- Objectives
A - Answer each question from the bear market passage, one line per answer, marked (i), (ii) and (iii):
(i) What is the first of the two things an investor must focus on?
(ii) What accuracy rate does the passage give for the market experts?
(iii) When there are no current opportunities, where does Nintai look for new investments?
B - Pick up the bear market passage after its final sentence and add a short continuation.

- Given passage
╭──

In any bear market, there are two things an investor must focus on to be successful. The first is getting their emotions under control. If that can be achieved, it can drastically reduce the unforced errors that happen so frequently during a bear market. The second is to focus on the things that matter (and what you can control) and ignore the things that don’t matter. It helps to have an investment process in place before the bear market sets in so that you help data and process drive your decision-making process. A successful investor is usually pretty good at shutting out the stuff that doesn’t matter – the talking (or screaming in some cases) heads, the market experts with a 22% accuracy rate, or sometimes simply the noise that goes along with fear on Wall Street. While we're not perfect here at Nintai, we think bear markets are a good opportunity to reevaluate our investment cases, dollar-cost-average on existing positions with compelling discounts to intrinsic value, and if there are no current opportunities, look for new investment opportunities outside the portfolio. We wish you luck as we enter this new investment phase.

╰──

- Stored data

╭──

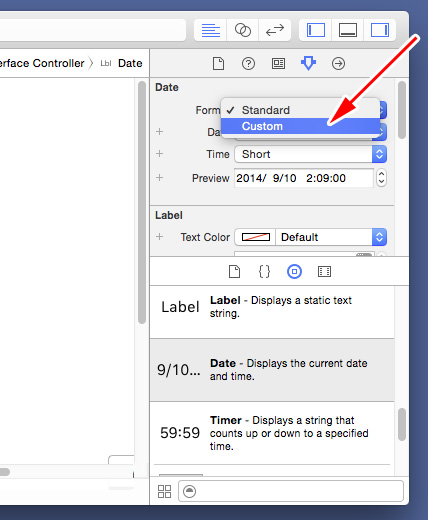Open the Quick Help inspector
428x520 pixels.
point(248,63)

╰──

- Solved tasks
A -
(i) Getting their emotions under control.
(ii) 22%.
(iii) Outside the portfolio.

B -
I look forward to your thoughts and comments.
DISCLOSURES: Nintai currently owns shares of Manhattan Associates (MANH), iRadimed (IRMD), Gentex (GNTX), Abiomed (ABMD), Expeditors International (EXPD), and SEI Investments (SEIC) in client portfolios, the Nintai Investments corporate portfolio, as well as my personal and family portfolios.
 The one exception I am aware of is the infamous “Haynes Bottom,” when Mark Haynes, the former host of CNBC’s Squawk Box, called a market low on the exact day (March 9, 2009). You can see it here: (https://www.youtube.com/watch?v=S-81qgyRQzA) I concede I was a massive fan of Mark.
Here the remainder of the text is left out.